- [Tarefa obrigatória 1]:
Reproduza sem alterações os registros da linha que contém "The image size is (1573, 885)." até a linha que contém "Action: [581, 880]", inclusive, deixando as imagens de fora da resposta.

- [Página]:
☆ ☆ ☆

Com base no artigo do site The Vulture
Nos reinos do Horror Cósmico e Terror Gótico simplicidade é requisito essencial.
Imagine uma visão tão impossível de compreender que enlouquece uma pessoa, como nas histórias de H.P. Lovecraft, ou um som tão perturbador que causa desespero e pavor, como em The Tell-Tale Heart, de Edgar Allan Poe. A natureza destituída de razão, enfatizada na obra desses gênios do horror, apresenta um universo de pesadelos, repleto de maldade contra o qual somos impotentes.
Ao trabalhar dentro desses subgêneros profundamente existenciais, a série do Netflix, Arquivo 81 (vagamente inspirada na primeira temporada do podcast de mesmo nome) é uma grande surpresa. Uma produção inteligente, instigante e extremamente atraente. A criadora do show Rebecca Sonnenshine faz o espectador questionar o que está vendo, incentiva a dúvida sobre o que estamos captando e bombardeia nossos sentidos com uma torrente de informações. Tudo isso no esforço de responder a duas perguntas perigosas: E se nosso desejo de ter um passado diferente não fosse apenas um olhar para trás, mas uma porta aberta? E mais importante, e se pudéssemos mudar o que passado? Mudar tudo!
Os oito episódios de Arquivo 81 preenchem o tempo vagando por corredores mal iluminados, escadas soturnas e a arquitetura de casa mal-assombrada de um prédio macabro no centro de Nova York. Complementado por diálogos afiados, narração ágil e muitas referências a clássicos do terror a série inclui acenos diretos ou evocações sutis a uma infinidade de obras. Estão lá trechos pinçados de clássicos como Bebê de Rosemary, Candyman, Além da Imaginação, Os Outros, O Iluminado, Solaris, A Casa Noturna, Hereditário e A Entidade, às jornadas surreais de Mike Flanagan e David Lynch, aos textos de Emily Dickinson, Shirley Jackson, Thomas Ligotti, além, é claro, aos já mencionados Lovecraft e Poe. Tudo isso (e provavelmente muitas outras referências) são juntadas em uma mistura incrivelmente competente. Arquivo 81 pode ser visto como uma carta de amor ao gênero horror, escrito, roteirizado e finalizado por quem conhece e entende do assunto.
Como tantas outras séries recentes, Arquivo 81 usa e abusa de linhas de tempo divididas, flashbacks, sonhos e memórias represadas para contar sua história. O tempo é tão pouco confiável quanto as identidades dos personagens e tão instável quanto a compreensão de suas próprias motivações. Os arrependimentos e dúvidas que eles carregam são pesados, e atingem praticamente a todos. O resultado é uma série que mexe com percepções e atiça a curiosidade: não se trata de querer entender o que está acontecendo, você sente que PRECISA entender. E não se dá por satisfeito até chegar ao final.

☆ ☆ ☆

- [Registros fornecidos]:
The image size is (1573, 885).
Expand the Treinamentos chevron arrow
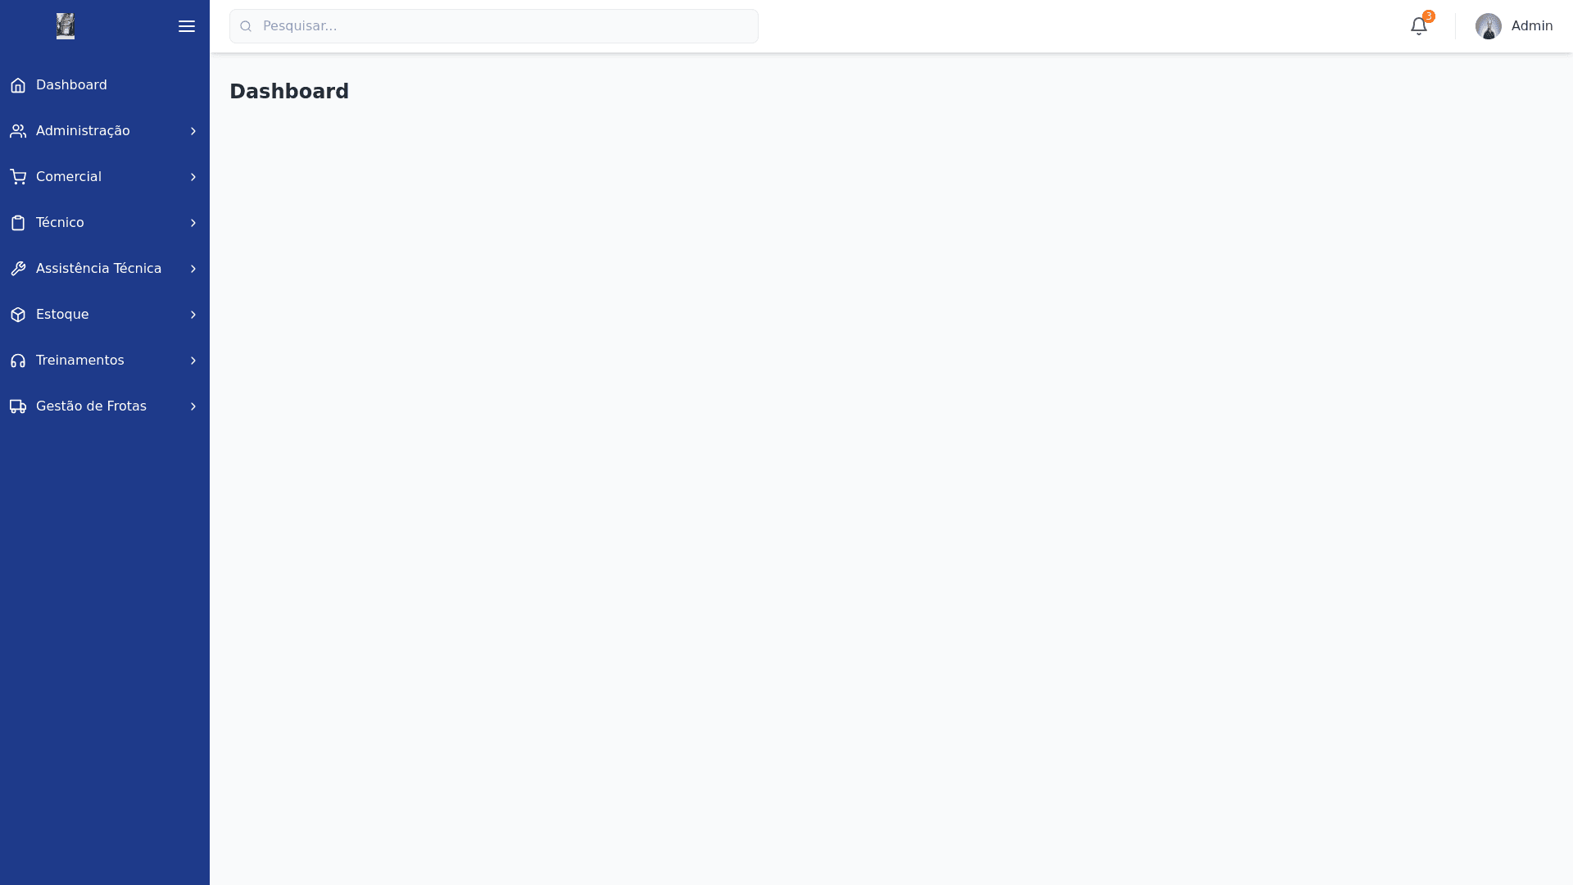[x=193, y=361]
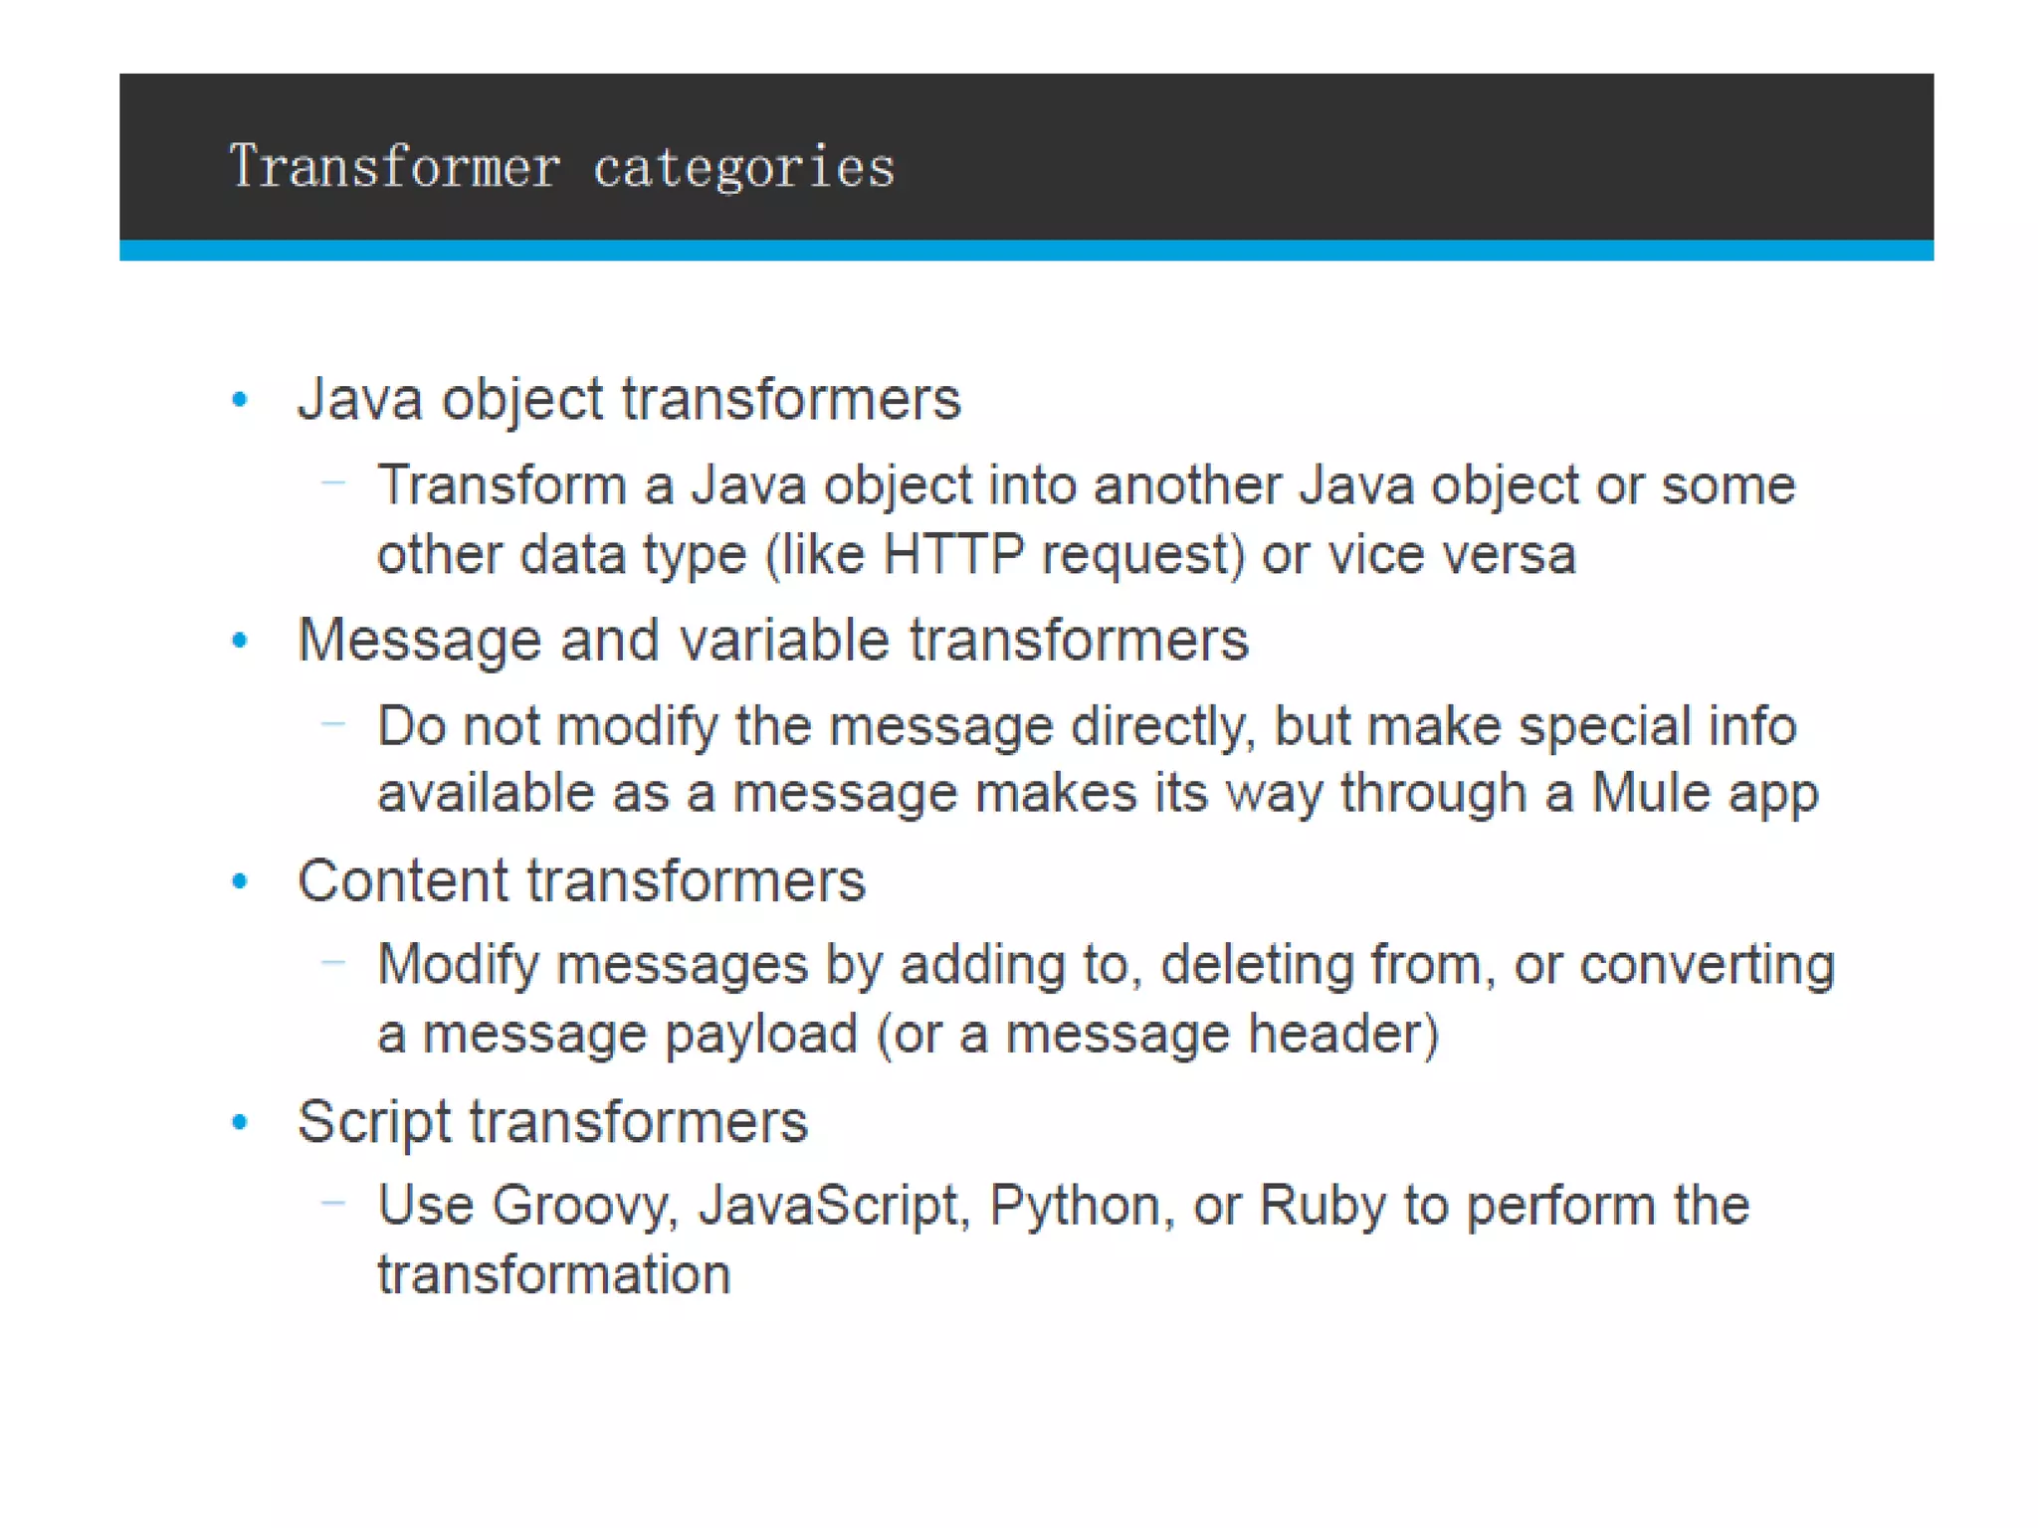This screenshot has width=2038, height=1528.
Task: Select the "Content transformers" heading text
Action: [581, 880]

☆ ☆ ☆

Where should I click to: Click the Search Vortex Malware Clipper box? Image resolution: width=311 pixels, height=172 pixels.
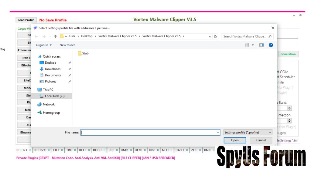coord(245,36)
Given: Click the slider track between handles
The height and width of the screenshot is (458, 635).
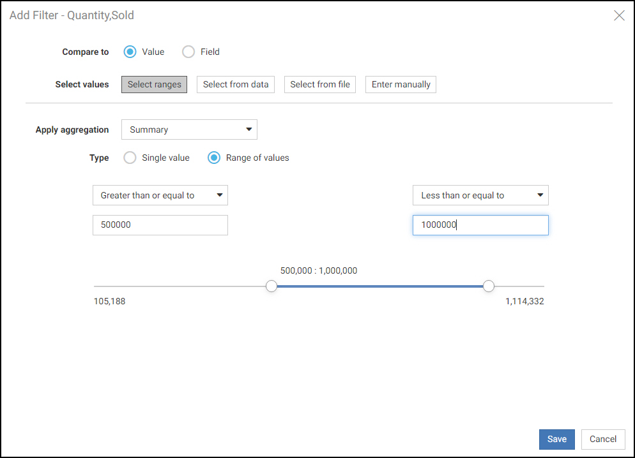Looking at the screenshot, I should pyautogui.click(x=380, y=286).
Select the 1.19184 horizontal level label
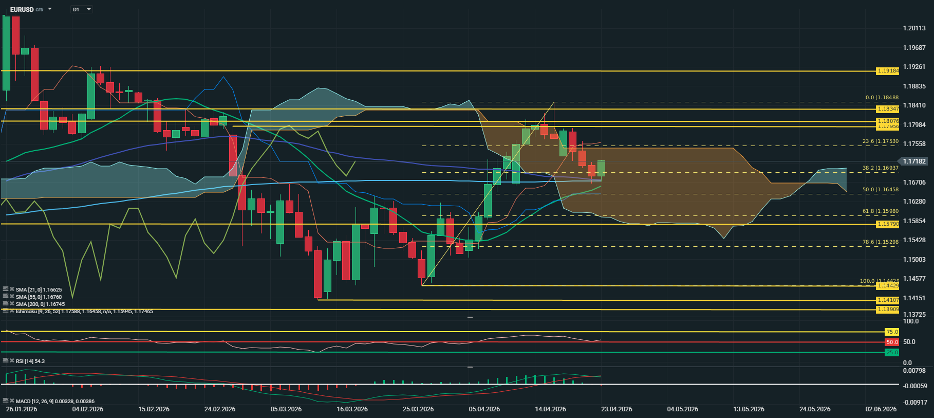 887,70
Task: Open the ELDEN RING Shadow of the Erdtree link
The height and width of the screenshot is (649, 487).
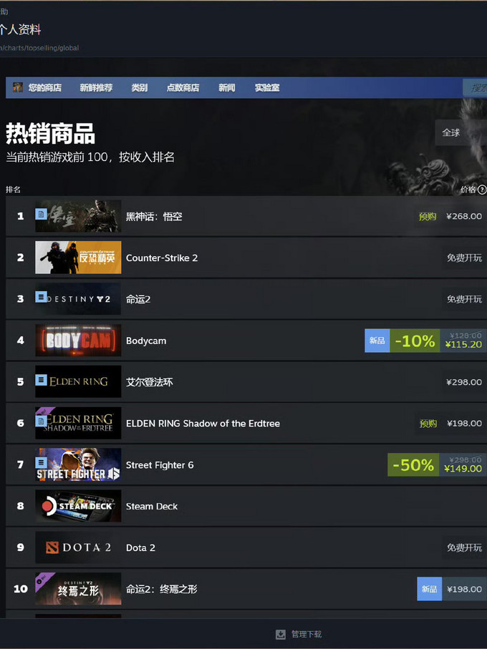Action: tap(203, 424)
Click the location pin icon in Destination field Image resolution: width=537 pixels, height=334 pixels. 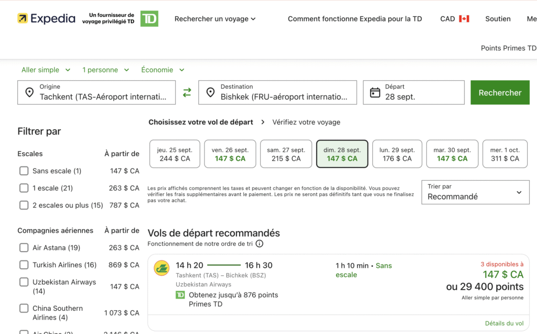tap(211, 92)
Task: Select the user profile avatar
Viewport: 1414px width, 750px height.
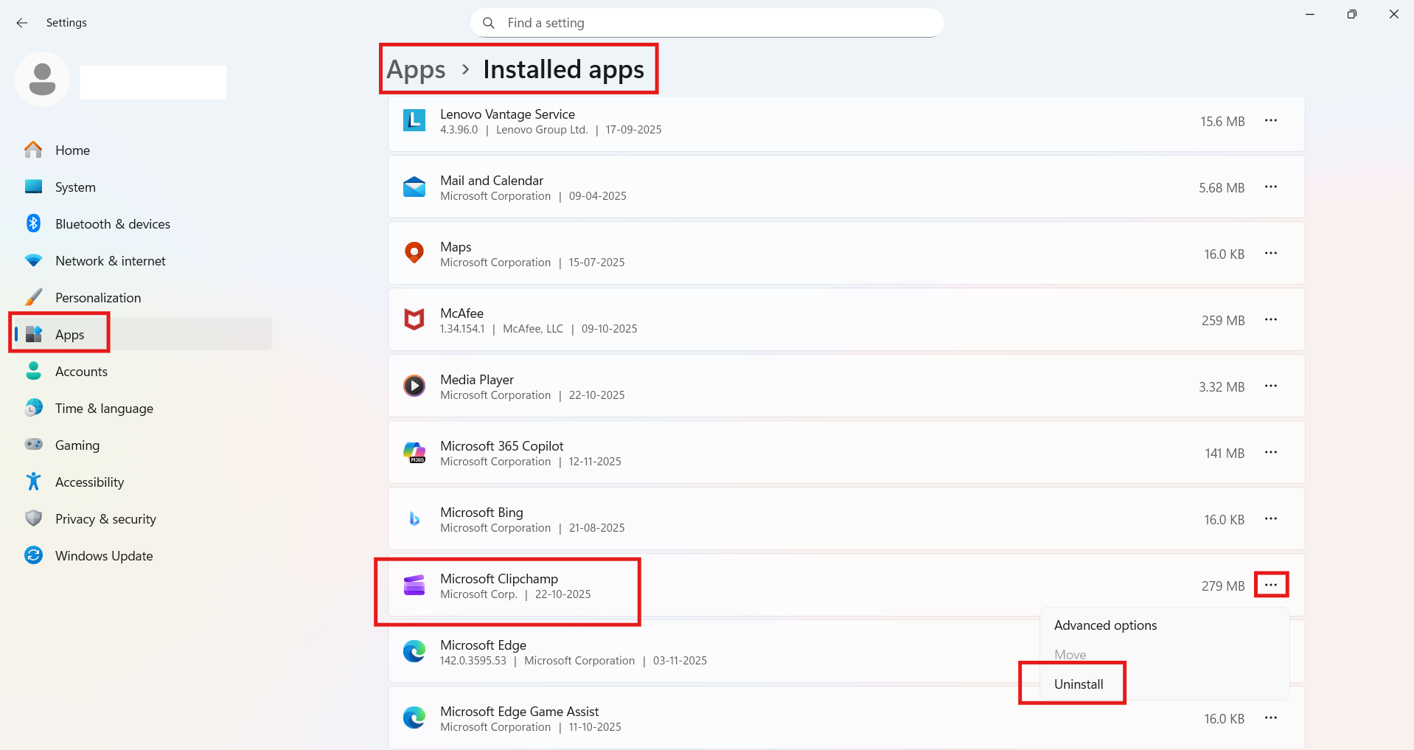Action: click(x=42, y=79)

☆ ☆ ☆

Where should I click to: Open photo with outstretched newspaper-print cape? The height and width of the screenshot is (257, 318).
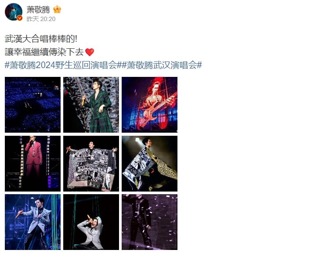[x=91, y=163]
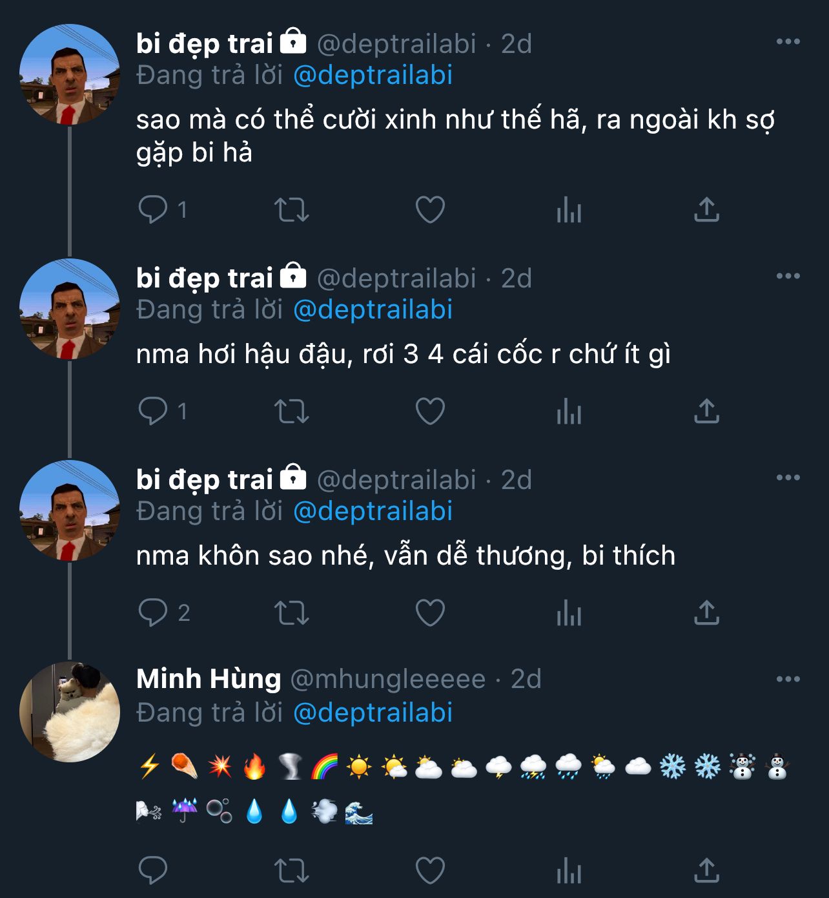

☆ ☆ ☆

- [Tarefa obrigatória 2]:
Transcreva fielmente o trecho do texto sobre a série Arquivo 81 que vai de "Como tantas outras" até "chegar ao final.", inclusive.

- [Saída completa 1]:
The image size is (1573, 885).
Expand the Treinamentos chevron arrow
[x=193, y=361]
This screenshot has width=2038, height=1528.
Task: Select the "Content transformers" heading text
Action: [581, 880]

- [Saída completa 2]:
Como tantas outras séries recentes, Arquivo 81 usa e abusa de linhas de tempo divididas, flashbacks, sonhos e memórias represadas para contar sua história. O tempo é tão pouco confiável quanto as identidades dos personagens e tão instável quanto a compreensão de suas próprias motivações. Os arrependimentos e dúvidas que eles carregam são pesados, e atingem praticamente a todos. O resultado é uma série que mexe com percepções e atiça a curiosidade: não se trata de querer entender o que está acontecendo, você sente que PRECISA entender. E não se dá por satisfeito até chegar ao final.